QUOTE(Orangetj @ Jul 11 2007, 04:32 PM)

Buckhorn! When I was in college, we use to drink that nasty stuff when we couldn't afford a quality beer like Keystone Light! So few people have heard of it that I was beginning to think I had actually conjured it up in a bad dream or something.
On the subject of disgusting things we drank in college....
My parents had a pomegranate tree ever since I was little, and oh how I loved them so (the pomegranates I mean, but I also loved my parents too).
So every October they would bring me boxes and boxes of pomegranates. I couldn't eat them fast enough before they would start going bad, so me and some friends decided to see what kinds of mixed drinks we could make with them.
We figured pomegranate juice and grenadine are the same thing anyway, right? It turns out grenadine is sweeter and thicker pomegranate juice, which in it's raw unsweetened state is extremely tart and also you get sort of an unavoidable brainy pulp.

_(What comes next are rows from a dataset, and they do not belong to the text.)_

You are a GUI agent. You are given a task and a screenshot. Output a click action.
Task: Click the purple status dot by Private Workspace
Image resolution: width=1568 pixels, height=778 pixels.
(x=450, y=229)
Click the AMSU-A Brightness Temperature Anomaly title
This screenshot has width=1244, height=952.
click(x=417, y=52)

(handy tip - the best way to juice a pomegranate is to keep it intact and just roll it around on a hard surface, thus breaking the seeds inside. When you're ready, poke a small hole in it and *carefully* drain the juice out. Wear a purple shirt)
Anyhow the drinks that stand out from that experiment (the rest of my memory of that experiment is sort of blurry) are:
"An Unnatural Act" 1 part fresh-squeezed pomegranate juice
1 part Jack Daniels
We originally called it a "Vomet Comet", and then later "An Arch Enema", but figured no one would try it if we called it those names. Some of us were Marketing majors, you know.
"A Trotsky"1 part fresh-squeezed pomegranate juice
1 part vodka
A Trotsky is basically a screwdriver, except uinstead of using orange juice you use pomegranate juice. No fancy umbrellas - instead you stir and serve it with an ice pick to add to the pulpy "gore" factor (too soon for Stalin-having-Trotsky-stabbed-to-death-in-Mexico jokes?)
"A Hot Trotsky"Same as above, except you microwave it for about a minute. Be sure to remove the ice pick *before* you put it in the microwave. Stir and drink it fast before the bacteria forming on the top layer of pomegranate juice becomes too much for the alcohol in the vodka to kill. If a microbe can survive in a Hot Trotsky, you definitely do not want to put it in your body.
"A Flaming George Wallace"1 part fresh-squeezed pomegranate juice
1 part Southern Comfort
This was actually more of a cruel joke than a beverage, and it almost didn't leave the planning stages. We named it the Flaming George Wallace because, according to our calculations, it was probably quite flammable and if you drank one you might become paralyzed (some of us were pre-med). I don't think any of us actually ever tried to light one ablaze, and I don't recall any of us ever finishing a Flaming George Wallace. Maybe. Like I said, it's kind of a blur.